A small country with a strong economy, Switzerland is heavily reliant on its foreign workers. 

Approximately 25 percent of the country’s population is foreign, with the figure in some cantons as high as 50 percent. 

Switzerland has a dual system for allowing foreign workers in to the country: European Union (EU) and European Free Trade Association (EFTA) nationals are in one group and people from all other countries (third-country nationals) in a second group.

This means that citizens of the 27 countries currently in the European Union – along with the three EFA states other than Switzerland (Iceland, Liechtenstein and Norway) – have preferential access when it comes to living and working in Switzerland. 

While it is not as simple as just moving to Switzerland like you would in your own country, it remains much easier than if you come from a so-called ‘third country’. If you come from a country outside the EU/EFTA states, click the following link for more information. 

READ MORE: An essential guide to Swiss work permits

Here’s what you need to know. 

EU and EFTA nationals

Nationals from EU and EFTA countries are able to live and work in Switzerland under the terms of the Agreement on the Free Movement of Persons (AFMP).

People from these countries only require a residence permit, which also doubles as a work permit. These permits are not tied to a single canton, but you need to inform the authorities if you change your address. You can also change jobs or take up self-employment.

Note that you will only generally be granted a residence permit if you have a signed work contract detailing the number of hours to be worked and the duration of the position.

A red train carves its way though the Swiss mountains on a snowy day.

The scenic route. This is the way at least some people get to work in Switzerland. Photo by Johannes Hofmann on Unsplash

However, people from EU and EFTA countries who are not economically active, such as retirees and students, may be entitled to a residence permit if they can prove they have sufficient funds to support themselves and that they have health insurance. There is more information here.

If you are an EU or EFTA national, you can also come to Switzerland and look for work for a period of up to three months without needing to obtain a permit. If your job hunt lasts longer than three months and you have sufficient funds, you can apply for a temporary residence permit that will allow you to continue looking for a further three months.

This can be extended for up to a year if there is sufficient evidence that your job hunt could be successful.

Here are the main types of residence permits for EU/EFTA nationals in Switzerland

L EU/EFTA permit (short-term residents)

This permit is usually given to EU and EFTA who are going to be resident in Switzerland for a period of up to a year.

According to the State Secretariat for Migration, EU and EFTA nationals are entitled to this permit provided they are in possession of an employment contract valid from three up to twelve months. 

Reader question: Does owning a second home in Switzerland give me the right to live there?

B EU/ETFA permit (resident foreign nationals)

This permit is issued to foreigners with a work contract of at least 12 months, or of unlimited duration.
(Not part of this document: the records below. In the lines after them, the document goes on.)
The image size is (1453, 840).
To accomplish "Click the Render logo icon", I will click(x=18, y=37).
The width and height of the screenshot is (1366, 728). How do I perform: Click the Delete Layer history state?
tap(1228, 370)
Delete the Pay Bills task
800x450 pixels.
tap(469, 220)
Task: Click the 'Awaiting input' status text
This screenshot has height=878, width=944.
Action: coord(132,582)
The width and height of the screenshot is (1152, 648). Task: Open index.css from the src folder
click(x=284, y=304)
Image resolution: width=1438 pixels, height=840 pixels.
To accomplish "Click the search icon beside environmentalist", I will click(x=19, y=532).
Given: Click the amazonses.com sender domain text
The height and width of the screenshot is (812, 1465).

This permit can be extended after the five years is up. However, if the applicant has been out of work for more than 12 consecutive months in the previous five-year period, the permit will only be extended for one year.

EU and EFTA nationals who don’t have work, or who plan to work on a self-employed basis, can also be granted a B permit if they can prove they have enough money to be self-sufficient and that they have adequate health and accident insurance.

C EU/FTA permit (settled foreign nationals)

After five or ten years’ residence, some EU and EFTA nationals can obtain permanent residence status by being granted a C permit.

G EU/EFTA permit

This permit is designed for cross-border commuters who work in Switzerland (either employed by a firm or self-employed) but who live elsewhere. Holders of this permit can work anywhere in Switzerland but must return to their place of residence outside Switzerland at least once a week.